椎凪の所に今夜くらい泊めてくれるかな…なんて 思いながら来たんだけど…

「…なんで?うそ…」
椎凪の部屋の玄関のドアノブに引っ越した後の紙がぶら下がってる…
私は急いで管理人室に走った。
「あ…あの…305号室の椎凪さんは?」
「あれ?あんた…椎凪さん?ああ…一週間前に引っ越したよ。」
「え?ど…何処に行ったか分かりますか?」
「さあ…仕事で転勤って言ってたけどね…行き先までは…」
「そんな…」

…なんだよ…椎凪の…ばか…
そりゃあ迷惑がられてたのは分かってたけど…
もうちょっと優しくしてくれたっていいじゃんか…


新しい街…オレは夜勤から帰って部屋の前で立ち止まった。
お隣さんがちょうど出掛ける所だった。
タイミングが合わずに今日初めて会った。

「隣に引っ越して来た椎凪です。よろしく。」
オレは作った笑顔で挨拶した。
コレがバレた事は無い。だから オレは何処でもいい人なんだ。
「あ…時田です…。よろしく…」
見ればなかなかの美人さん…
「なんだ…お隣さんで残念。
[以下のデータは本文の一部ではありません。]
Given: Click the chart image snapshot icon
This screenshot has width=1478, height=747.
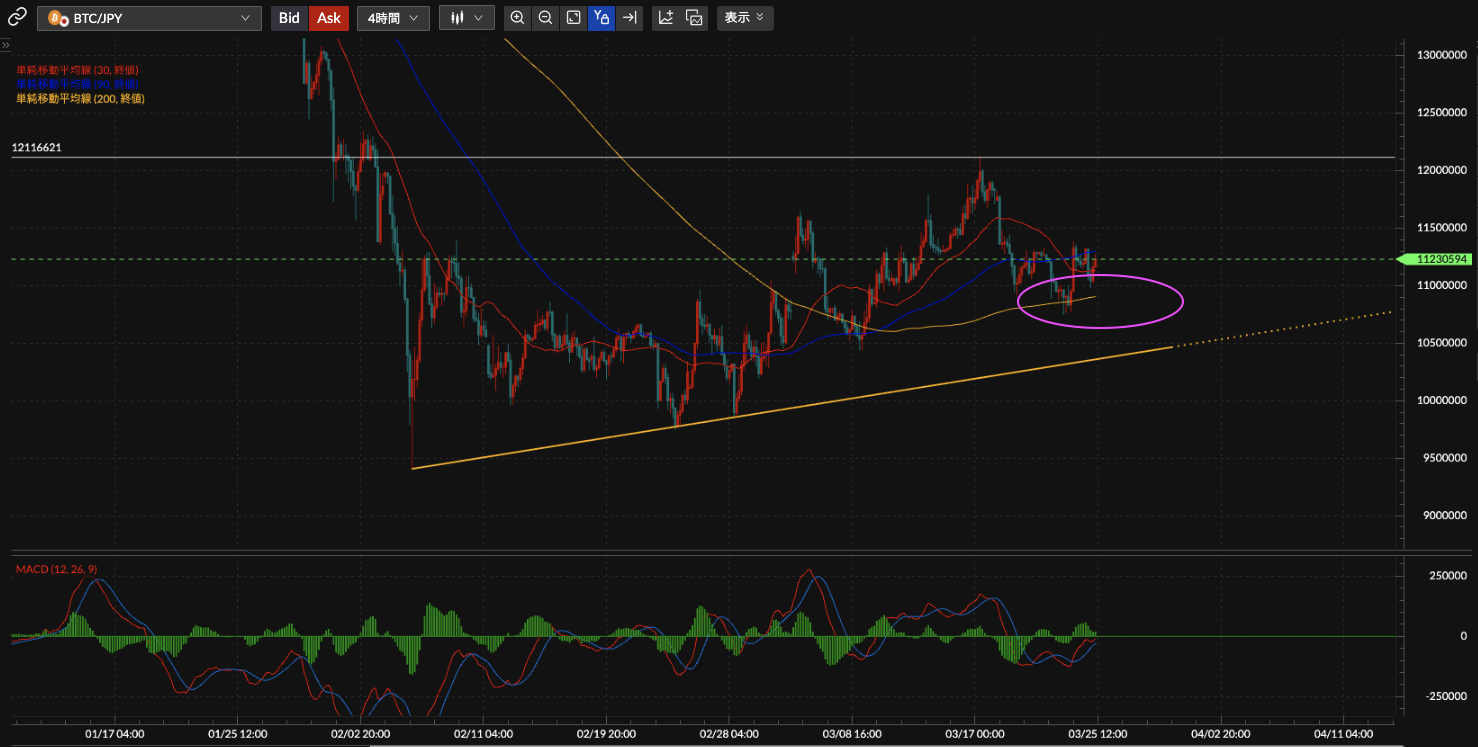Looking at the screenshot, I should (x=695, y=18).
」
オレはボソッと呟いた。
「は?」
「いえいえ…独り言です。」
そう言って誤魔化した。

なんだ…夜のお相手…お願いしたかったな…でもお隣さんはダメだから…仕方ないね…
オレはもう一度お隣さんに人懐っこい笑顔をニッコリ向けて自分の部屋に入っていった。